Vergiss nicht zu lacheln―進撃の巨人
第14章 傷跡
再び面倒事が起きたのは、座学のテストを控えた前日のことだった。
一人で自習していたエミリの元に、ザーラという名の女の子が声を掛けてきた。
その子もガウナとの揉め事で中立をずっと名乗り、そして、唯一エミリの元へ謝りに来なかった子だ。
「嫌な予感はしていたんですよ。ガウナは、遠くからこっちの様子をチラチラと伺っていたし……」
そして、その予感は見事に的中した。
ザーラにどうしたのかと問えば、彼女は何でもないような顔で切り出した。
『実は……ガウナがまた怒ってるの。エミリと二人が仲良くしているのが鬱陶しいって。……だから、悪いんだけど、あの二人とはあんまり関わらないでくれるかな?』
それを聞いた時、流石のエミリも呆れた。
要は、ガウナは自分のテリトリーに入ってくるな、と言いたいのだろう。
それでも、何故、友人関係まで口出せされなくてはいけないのか。訳が分からなかった。
唖然とするエミリを放って、ザーラは更に続けた。
『エミリが二人と仲良しなのは分かるけど、そのせいでいつも4人一緒にいる私たちの雰囲気まで悪くなっていって……』
そんなの知るか。
それはあんたらの問題でしょう。
そもそも、言いたいことがあるならガウナ本人が言ってきなさいよ。何でわざわざザーラを使うの?
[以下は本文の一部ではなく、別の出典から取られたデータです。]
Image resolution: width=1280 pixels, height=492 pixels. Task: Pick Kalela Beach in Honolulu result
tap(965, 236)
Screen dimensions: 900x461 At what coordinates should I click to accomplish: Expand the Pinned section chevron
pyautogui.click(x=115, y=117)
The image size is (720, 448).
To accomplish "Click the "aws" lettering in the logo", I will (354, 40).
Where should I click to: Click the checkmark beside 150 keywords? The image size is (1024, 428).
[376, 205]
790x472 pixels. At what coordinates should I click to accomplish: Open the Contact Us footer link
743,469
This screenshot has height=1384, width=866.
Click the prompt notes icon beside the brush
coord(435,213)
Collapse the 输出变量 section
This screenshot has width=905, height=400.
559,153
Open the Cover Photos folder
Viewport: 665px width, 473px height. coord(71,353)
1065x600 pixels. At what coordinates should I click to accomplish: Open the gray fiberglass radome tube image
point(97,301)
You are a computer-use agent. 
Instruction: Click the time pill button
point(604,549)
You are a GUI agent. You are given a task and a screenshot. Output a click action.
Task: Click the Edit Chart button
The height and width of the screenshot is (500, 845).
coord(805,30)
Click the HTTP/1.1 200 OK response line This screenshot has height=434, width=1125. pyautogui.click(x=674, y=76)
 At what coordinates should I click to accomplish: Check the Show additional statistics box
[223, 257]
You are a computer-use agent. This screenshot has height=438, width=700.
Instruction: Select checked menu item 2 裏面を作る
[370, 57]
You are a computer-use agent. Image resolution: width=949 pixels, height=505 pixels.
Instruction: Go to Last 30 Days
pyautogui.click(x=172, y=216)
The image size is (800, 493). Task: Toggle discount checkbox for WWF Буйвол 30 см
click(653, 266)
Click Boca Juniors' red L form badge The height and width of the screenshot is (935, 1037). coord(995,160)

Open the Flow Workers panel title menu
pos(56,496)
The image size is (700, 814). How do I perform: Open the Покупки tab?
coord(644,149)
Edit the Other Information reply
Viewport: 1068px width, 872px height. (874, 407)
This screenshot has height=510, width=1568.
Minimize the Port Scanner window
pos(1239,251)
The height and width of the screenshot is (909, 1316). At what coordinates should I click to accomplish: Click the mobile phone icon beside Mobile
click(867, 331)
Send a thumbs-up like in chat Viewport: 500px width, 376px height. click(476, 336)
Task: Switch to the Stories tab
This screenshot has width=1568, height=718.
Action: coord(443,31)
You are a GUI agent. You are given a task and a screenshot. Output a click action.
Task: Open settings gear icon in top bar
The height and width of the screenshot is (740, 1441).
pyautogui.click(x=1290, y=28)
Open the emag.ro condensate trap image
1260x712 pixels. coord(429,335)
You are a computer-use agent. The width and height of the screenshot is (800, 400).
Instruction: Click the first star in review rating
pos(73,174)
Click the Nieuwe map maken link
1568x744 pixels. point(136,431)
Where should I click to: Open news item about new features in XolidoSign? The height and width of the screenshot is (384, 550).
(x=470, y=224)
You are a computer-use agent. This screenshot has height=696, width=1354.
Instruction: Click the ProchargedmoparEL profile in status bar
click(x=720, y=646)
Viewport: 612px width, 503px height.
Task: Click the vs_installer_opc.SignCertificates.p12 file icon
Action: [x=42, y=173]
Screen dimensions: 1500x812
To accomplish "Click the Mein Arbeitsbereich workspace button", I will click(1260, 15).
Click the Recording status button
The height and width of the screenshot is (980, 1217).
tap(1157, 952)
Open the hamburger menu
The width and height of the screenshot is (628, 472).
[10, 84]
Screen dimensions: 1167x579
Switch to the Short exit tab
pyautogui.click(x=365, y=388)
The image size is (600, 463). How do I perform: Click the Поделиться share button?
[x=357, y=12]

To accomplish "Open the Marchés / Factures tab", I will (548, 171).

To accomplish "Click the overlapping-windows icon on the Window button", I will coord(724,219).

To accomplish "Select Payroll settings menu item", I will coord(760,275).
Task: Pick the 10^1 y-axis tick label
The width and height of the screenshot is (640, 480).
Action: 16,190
自分から何も言えない人の言うことを何で私が聞かなくちゃいけないの?
真っ黒な感情がどんどん沸いてくる。
だけど、それ以上に次の言葉にエミリは絶望した。
『その、私もね……ガウナと同じであの二人とは距離を置いてほしいと思ってるの。あの二人とまで仲が悪くなるの嫌だし……』
ザーラは、ガウナの意見に賛成していた。
疑問を持っている様子もなかった。
ガウナとザーラは、どうやら訓練兵団に入る前からの幼馴染だったそうだ。
だから、お互いのことはよく分かっている。親友だ、なんてザーラはこの前エミリに話していた。だが……
ちょっと待ってよ。
友達なら、そこは普通……間違ってるって止めるべきなんじゃないの?
その時からか、友達とは、親友とは何なのだろうと疑問を感じるようになった。
そして、どうして人間という生き物は自分の愚かさにこんなにも疎いのだろうと、目に映る世界が真っ暗闇なものへ変わった。